1737-02-14, de Voltaire [François Marie Arouet] à Nicolas Claude Thieriot.

Je reçois votre lettre du sept février, mon cher amy.
Je pars incessament pour achever à Cambridge mon petit cours de neutonisme, j'en reviendray au mois de juin, et je veux qu'au mois de septembre vous et les vôtres soyez neutoniens. Si mon ouvrage n'est pas aussi clair qu'une fable de la Fontaine il faut le jetter au feu. A quoy bon être philosophe si on n'est pas entendu des gens d'esprit?

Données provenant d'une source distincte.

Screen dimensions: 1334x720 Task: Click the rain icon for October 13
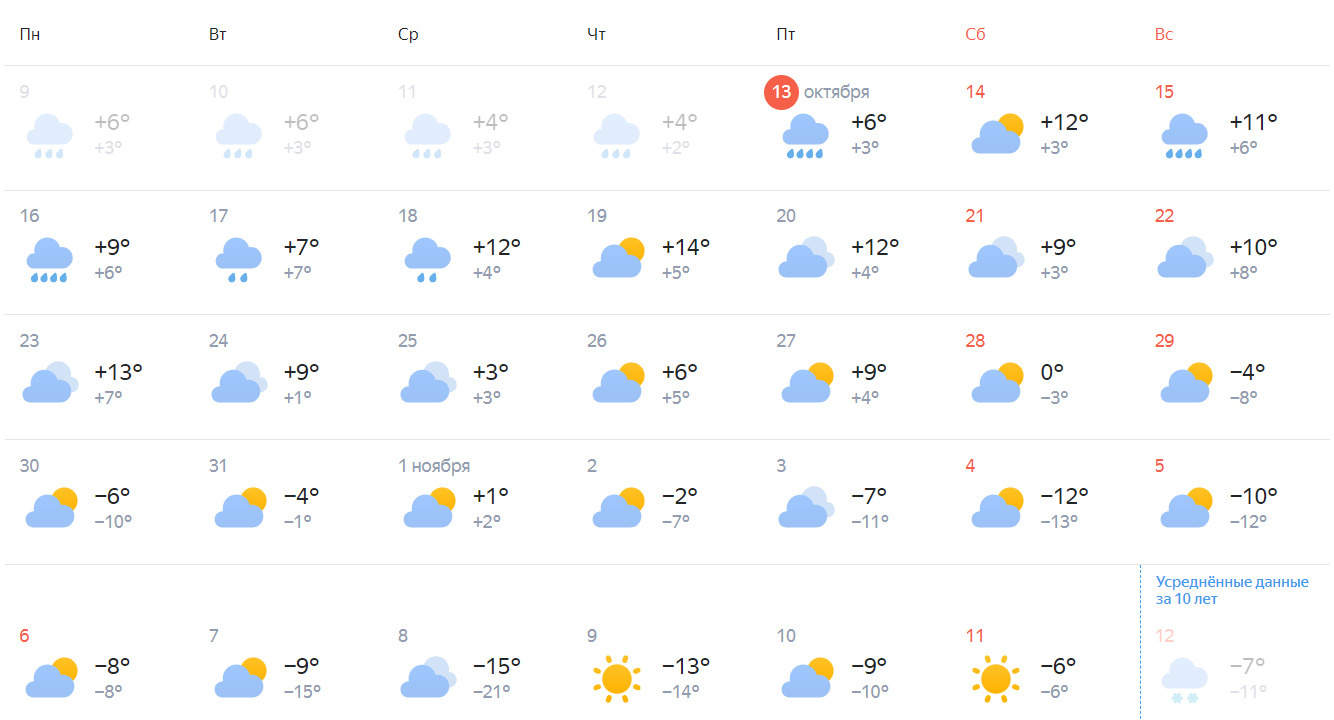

J'ay vu l'ode de Roussau; elle n'est pas plus mauvaise que ses trois épîtres. Solve senescentem mature sanus equum, ne. Apollon luy a ôté le talent de la poésie, comme on dégrade un prêtre avant de Le livrer au bras séculier. J'ay apris dans ce pays cy des traits de son hipocrisie, à mettre dans le Tartuffe. C’étoit un scélérat qui avoit le vernis de l'esprit, le vernis s'est en allé et le coquin est demeuré. Mr Daremberg convaincu de ses impostures, et qui pis est ennuyé de luy ne veut plus le voir. Il est réduit à un juif nomme Medina condamné en Hollande au dernier suplice. Il passe chez luy la journée au sortir de la messe. Il communie, il calomnie, il ennuye. N'en parlons plus.

Le prince royal est plus Titus, plus Marc Aurèle que jamais.

J'ay écrit aux deux aimables frères. Ce sont les plus aimables amis que j'aye après vous. Je n'ay point vu le nouveau Rien de L'exjes. A l’égard de la chanson dont une bonne âme nous a afublez, vous saurez, qu'on y a fouré mr de la Popeliniere, votre amy le gentil Bernard, Mr de Maupertuis, mr le Franc. Mais ce qu'il y a d'horrible c'est qu'on y a mêlé les noms effroyables de Desfontaines et du poète Roy. C'est joindre le ciel et l'enfer.

Voicy votre couplet.

Tiriot pauvre hère
De vers juré crieur,
Sallé dans l'Angleterre
T'eut pour ambassadeur.
Prône plutôt la Serre
Que les vers de deux fats
Et de ton Midas.

C'est le petit Lelio qui fait ces belles besognes. Tâchez de reconnaitre son écriture, en voicy des pièces. Adieu, je vous embrasse, j'ay vingt lettres à écrire.